I'm not saying that examining how things are is a bad thing. Quite the contrary.

First and foremost, the Oppression Olympics eliminate the idea of intersectionality, that there can be poor people of color or fat people who are gay or even a poor, fat, person of color who is also gay. And we need to acknowledge that these things interact and play off each other. For example, someone who is fat and disabled will be treated differently than a thin person with a disability, and that someone will be treated in a different manner if they are a woman vs. a man.

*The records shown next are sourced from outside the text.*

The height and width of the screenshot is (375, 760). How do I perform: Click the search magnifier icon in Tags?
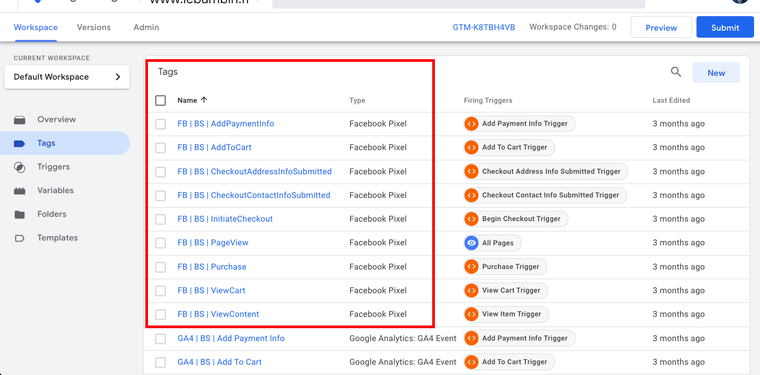pyautogui.click(x=676, y=72)
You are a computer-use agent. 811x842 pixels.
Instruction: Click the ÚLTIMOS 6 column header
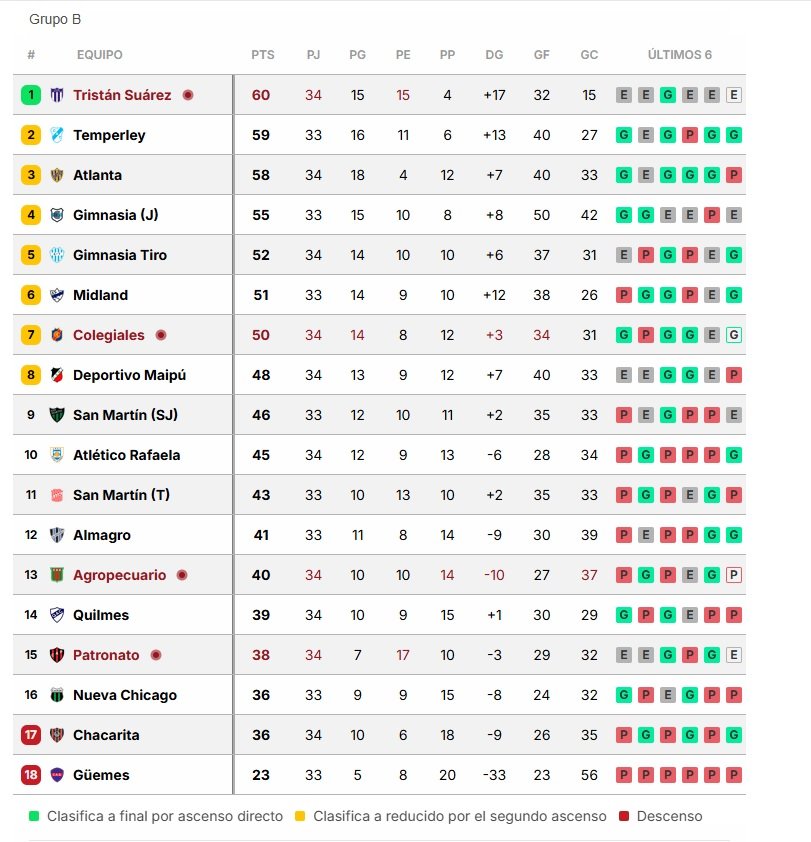(679, 55)
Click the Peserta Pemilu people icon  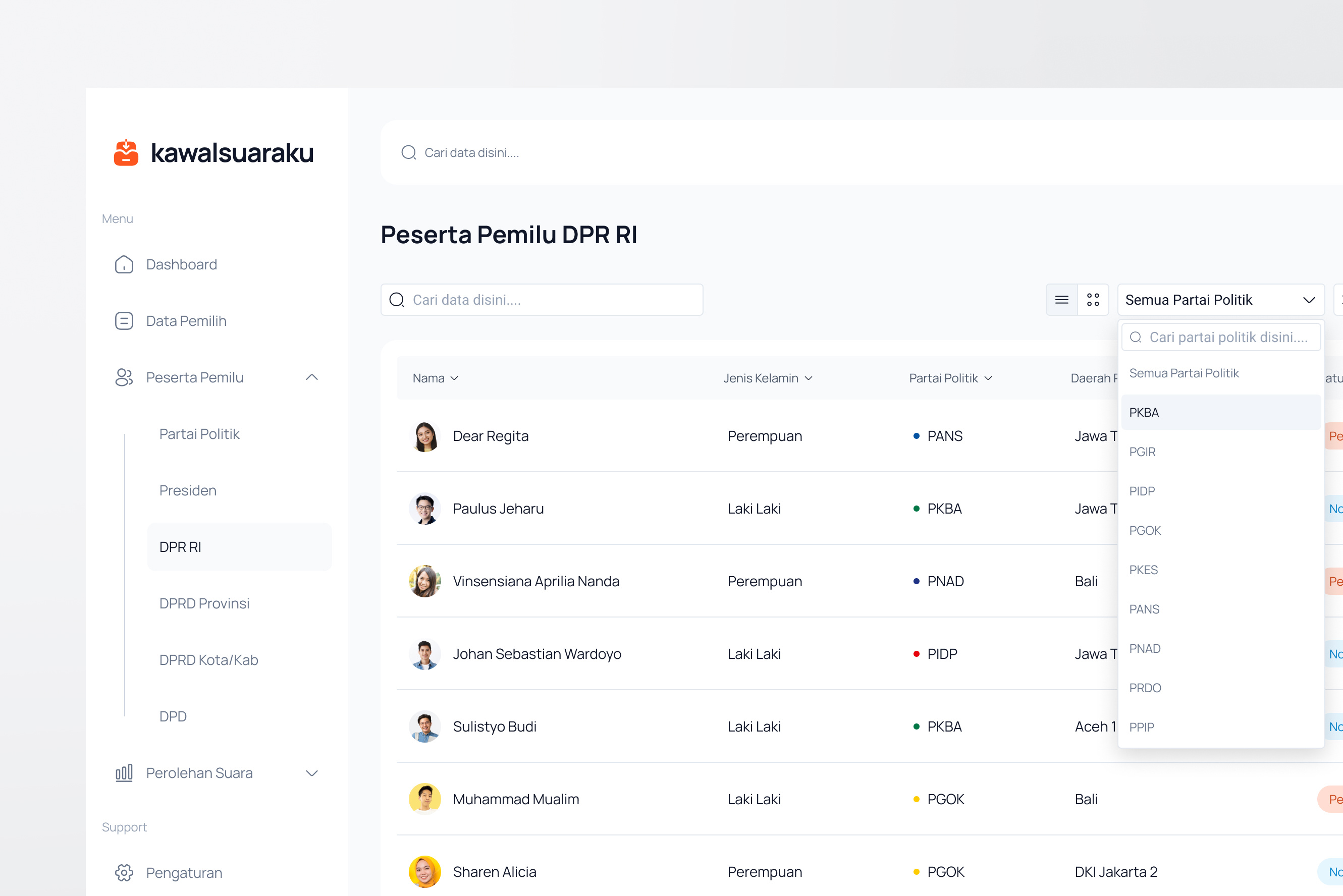coord(125,377)
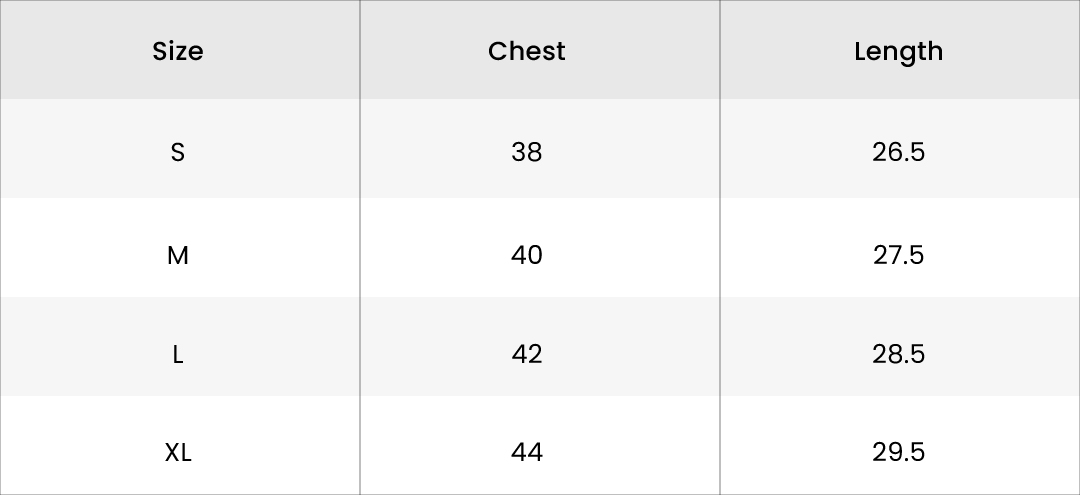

Secondly, the Oppression Olympics leave no winners. When we pit groups against each other and throw each other under the bus, no one wins and no one makes any progress. There is no understanding or camaraderie. We are silencing each other by telling others that their problems aren't as dire or "as real" as ours, when we should be focusing on ways to help one another. And, the great part of winning the Oppression Olympics is, well, congratulations? You've proven your life is the worst to live.

So, what exactly happened? As a part of dblog week this year, one of the prompts was to think about switching diabetes for another chronic condition.

As members of the DOC, we know how terrible the representation of diabetes is to everyone else (thank you, cable TV). What makes anyone think that other conditions don't suffer the same fate? Those of us statistically lucky enough to have more than one chronic condition can probably tell you that representation to the public of our other conditions are just as terrible and they do vary from person to person (although, maybe not quite as much as with diabetes, but then again, your condition may vary).

But more than that, we're pitting ourselves against other chronic condition communities. We're telling other communities that we think their conditions aren't "as bad" as diabetes.

And I can't stand by that. I can't stand by throwing other people under the bus.


As an aside, I was very impressed how many people chose to not trade their diabetes.